27 PALABRAS QUE ENGRANDECEN A ESPAÑA

“Es nuestra obligación ayudar a evitar una catástrofe humanitaria y ofrecer un puerto seguro a estas personas, cumpliendo de esta manera con las obligaciones del Derecho Internacional”. Con estas 27 palabras, Pedro Sánchez, nuestro presidente del Gobierno, ha salvado vidas; ha engrandecido a España; ha dejado en evidencia a los Gobiernos de Italia, de Malta y de la Unión Europea; y ha hecho inevitable la adopción de medidas urgentes en la Unión Europea de manera coordinada.

Que importante es tener gobernantes que respeten los derechos humanos, y que además enlacen en sus preocupaciones con el sentir de la mayoría de la población a la que gobierna. Que importante es tener un gobierno que sienta y entienda el sufrimiento ajeno.

En el Tratado de la Unión Europea se dice que la Unión tiene como finalidad promover la paz, sus valores y el bienestar de sus pueblos. También señala, que en sus relaciones con el resto del mundo, la Unión afirmará y promoverá sus valores e intereses y contribuirá a la protección de sus ciudadanos. Contribuirá a la paz, la seguridad, el desarrollo sostenible del planeta, la solidaridad y el respeto mutuo entre los pueblos, el comercio libre y justo, la erradicación de la pobreza y la protección de los derechos humanos, especialmente los derechos del niño, así como al estricto respeto y al desarrollo del Derecho internacional, en particular el respeto de los principios de la Carta de las Naciones Unidas.

Tras leer estos párrafos, que son un modelo de vida y de sociedad, quedan todavía más de manifiesto los dos sentimientos contrapuestos que tengo en estos momentos. Por una parte siento vergüenza, como europeo y ser humano, del nuevo Gobierno italiano y especialmente de su ministro del interior, Matteo Salvini, cuando saltándose la ley impide que pueda llegar a puerto seguro el barco Aquarius, con más de 600 inmigrantes y refugiados rescatados por Médicos Sin Fronteras (MSF) y Sos Mediterranée.

Una vergüenza, que viene acompañada cada vez de más indignación cuando este personaje dice a través de las redes sociales: “Victoria. 629 inmigrantes a bordo del barco Aquarius en dirección a España. Primer objetivo logrado”.

Es intolerable lo que están haciendo los Gobiernos de Italia y de Malta, y debería tener graves consecuencias dentro de la Unión Europea. Pero, qué esperar de los burócratas de la Unión, cuando en lugar de ver personas en peligro se intentan justificar diciendo que se pongan de acuerdo los países.
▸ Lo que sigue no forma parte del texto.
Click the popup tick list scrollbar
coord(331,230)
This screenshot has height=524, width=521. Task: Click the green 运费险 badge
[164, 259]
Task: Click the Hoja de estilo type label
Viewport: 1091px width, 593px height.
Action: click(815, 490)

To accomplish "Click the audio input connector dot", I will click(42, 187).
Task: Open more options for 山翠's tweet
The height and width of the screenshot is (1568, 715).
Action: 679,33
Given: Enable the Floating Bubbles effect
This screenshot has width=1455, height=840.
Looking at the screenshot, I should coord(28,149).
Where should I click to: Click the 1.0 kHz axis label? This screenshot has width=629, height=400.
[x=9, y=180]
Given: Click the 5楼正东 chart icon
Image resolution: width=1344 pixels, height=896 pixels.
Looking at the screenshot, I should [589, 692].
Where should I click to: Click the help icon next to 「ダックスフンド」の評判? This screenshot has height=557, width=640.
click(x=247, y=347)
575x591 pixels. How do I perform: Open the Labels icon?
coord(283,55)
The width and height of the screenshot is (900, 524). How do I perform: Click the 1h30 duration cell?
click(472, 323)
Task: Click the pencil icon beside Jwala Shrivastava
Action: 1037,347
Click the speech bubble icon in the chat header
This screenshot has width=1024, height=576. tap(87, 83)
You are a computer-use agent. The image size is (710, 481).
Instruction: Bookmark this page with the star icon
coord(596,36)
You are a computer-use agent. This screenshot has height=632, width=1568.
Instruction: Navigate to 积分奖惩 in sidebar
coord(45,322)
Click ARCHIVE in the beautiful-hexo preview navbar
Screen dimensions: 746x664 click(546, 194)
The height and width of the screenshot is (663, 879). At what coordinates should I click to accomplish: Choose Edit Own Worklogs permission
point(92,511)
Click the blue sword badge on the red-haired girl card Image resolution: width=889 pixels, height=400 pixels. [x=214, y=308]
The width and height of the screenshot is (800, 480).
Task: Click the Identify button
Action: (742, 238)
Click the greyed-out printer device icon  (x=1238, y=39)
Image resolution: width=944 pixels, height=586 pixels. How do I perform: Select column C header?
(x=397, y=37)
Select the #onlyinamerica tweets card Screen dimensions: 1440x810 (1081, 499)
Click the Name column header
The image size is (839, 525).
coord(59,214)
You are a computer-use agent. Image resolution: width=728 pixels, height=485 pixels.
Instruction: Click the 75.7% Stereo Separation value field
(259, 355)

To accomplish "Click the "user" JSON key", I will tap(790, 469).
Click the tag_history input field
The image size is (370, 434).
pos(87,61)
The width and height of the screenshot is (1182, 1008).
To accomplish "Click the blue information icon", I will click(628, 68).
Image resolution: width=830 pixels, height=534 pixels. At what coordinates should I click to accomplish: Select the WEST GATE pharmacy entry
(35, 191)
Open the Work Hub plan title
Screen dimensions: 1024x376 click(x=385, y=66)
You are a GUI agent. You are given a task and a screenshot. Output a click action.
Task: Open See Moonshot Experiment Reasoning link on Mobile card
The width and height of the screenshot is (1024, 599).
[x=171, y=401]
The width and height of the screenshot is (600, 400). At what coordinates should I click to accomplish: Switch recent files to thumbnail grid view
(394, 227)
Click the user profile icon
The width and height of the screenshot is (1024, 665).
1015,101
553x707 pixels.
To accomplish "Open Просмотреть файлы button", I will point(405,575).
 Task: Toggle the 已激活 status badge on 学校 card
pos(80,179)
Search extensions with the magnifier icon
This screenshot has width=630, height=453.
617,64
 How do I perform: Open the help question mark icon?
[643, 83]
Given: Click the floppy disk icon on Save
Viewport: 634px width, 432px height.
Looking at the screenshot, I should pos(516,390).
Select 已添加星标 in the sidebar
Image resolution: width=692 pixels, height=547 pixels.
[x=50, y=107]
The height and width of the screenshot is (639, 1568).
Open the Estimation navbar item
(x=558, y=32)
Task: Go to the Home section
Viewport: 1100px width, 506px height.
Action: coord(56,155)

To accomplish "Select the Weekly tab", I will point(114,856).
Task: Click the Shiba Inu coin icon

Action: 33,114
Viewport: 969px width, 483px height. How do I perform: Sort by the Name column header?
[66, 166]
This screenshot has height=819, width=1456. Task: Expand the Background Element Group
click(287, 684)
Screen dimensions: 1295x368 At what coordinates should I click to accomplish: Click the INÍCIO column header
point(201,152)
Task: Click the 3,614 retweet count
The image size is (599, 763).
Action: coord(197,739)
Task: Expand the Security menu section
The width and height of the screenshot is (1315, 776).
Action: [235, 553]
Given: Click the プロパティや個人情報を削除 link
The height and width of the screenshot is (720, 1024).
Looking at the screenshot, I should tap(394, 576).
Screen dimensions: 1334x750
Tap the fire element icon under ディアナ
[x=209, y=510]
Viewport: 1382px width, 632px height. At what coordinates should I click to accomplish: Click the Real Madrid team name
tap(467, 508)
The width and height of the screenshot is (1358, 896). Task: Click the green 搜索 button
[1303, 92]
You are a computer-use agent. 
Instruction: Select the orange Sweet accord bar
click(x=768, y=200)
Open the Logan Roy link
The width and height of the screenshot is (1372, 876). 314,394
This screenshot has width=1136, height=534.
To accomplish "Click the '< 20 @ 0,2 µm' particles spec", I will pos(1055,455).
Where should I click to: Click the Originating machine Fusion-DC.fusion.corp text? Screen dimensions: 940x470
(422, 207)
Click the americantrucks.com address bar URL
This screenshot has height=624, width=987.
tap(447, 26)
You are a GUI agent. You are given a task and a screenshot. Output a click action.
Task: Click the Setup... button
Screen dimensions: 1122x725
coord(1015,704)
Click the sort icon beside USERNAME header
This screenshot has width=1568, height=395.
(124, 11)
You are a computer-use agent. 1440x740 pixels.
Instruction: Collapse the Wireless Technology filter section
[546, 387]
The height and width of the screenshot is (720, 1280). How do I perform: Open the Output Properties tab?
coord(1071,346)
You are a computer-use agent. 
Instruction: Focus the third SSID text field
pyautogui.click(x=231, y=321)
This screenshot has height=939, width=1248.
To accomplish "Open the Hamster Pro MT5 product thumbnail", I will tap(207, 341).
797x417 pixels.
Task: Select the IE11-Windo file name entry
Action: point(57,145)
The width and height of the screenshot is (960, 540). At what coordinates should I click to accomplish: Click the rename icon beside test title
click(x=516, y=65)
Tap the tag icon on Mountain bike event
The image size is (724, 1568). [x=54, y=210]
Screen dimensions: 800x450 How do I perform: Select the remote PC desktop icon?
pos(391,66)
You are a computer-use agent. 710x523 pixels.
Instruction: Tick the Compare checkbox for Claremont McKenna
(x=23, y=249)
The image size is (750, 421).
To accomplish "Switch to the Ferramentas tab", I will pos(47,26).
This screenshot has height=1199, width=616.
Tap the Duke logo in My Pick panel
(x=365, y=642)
¿Tanto comisario y funcionario en Bruselas cobrando sueldos de escándalo, libres de impuestos, para que digan que a nivel legal y técnico, la UE tiene poco o nada que decir sobre la situación del Aquarius?

Que tristeza, cuando la portavoz jefe de Juncker, dice: “Hemos sido informados sobre la situación. La Comisión ha estado en contacto con las autoridades maltesas e italianas durante el fin de semana y continúa hoy. Para la Comisión constituye ante todo un imperativo humanitario. Hablamos de personas, de más de 600 personas incluyendo menores. La prioridad de ambas autoridades debería ser la de asegurar que reciben los cuidados que necesitan. Llamamos a todos los implicados a que contribuyan a una resolución y a que haya un desembarco lo antes posible”. ¿Tan difíciles resulta entender el sufrimiento? ¿Para eso sirven las instituciones europeas o es culpa de quien en estos momentos las ocupan? Me inclino por lo segundo.

Pero junto a la vergüenza y la indignación, también tengo en estos momentos un sentimiento de orgullo y esperanza, por la respuesta de algunos alcaldes italianos. Pero sobre todo, por la respuesta del Presidente del Gobierno de España, Pedro Sánchez, ante esta crisis humanitaria.

Estas 27 palabras: “Es nuestra obligación ayudar a evitar una catástrofe humanitaria y ofrecer un puerto seguro a estas personas, cumpliendo de esta manera con las obligaciones del Derecho Internacional”, reflejan el sentir de la mayoría de los europeos. Enlazan con los valores que crearon la Unión Europea. Y dan esperanza, porque otra Europa es posible cambiando a los que están hoy dirigiendo sus instituciones.

Valencia es hoy un faro en Europa. Valencia es hoy un puerto seguro. España hoy es un país mejor. El Presidente del Gobierno de España, con esta decisión ha salvado vidas. Pero también, ha comenzado a cambiar Europa. ¿Saben por qué? Porque todos los europeos hoy se han dado cuenta de lo importante que es tener al frente de sus gobiernos a unas personas y no otras, a unos partidos políticos y no a otros.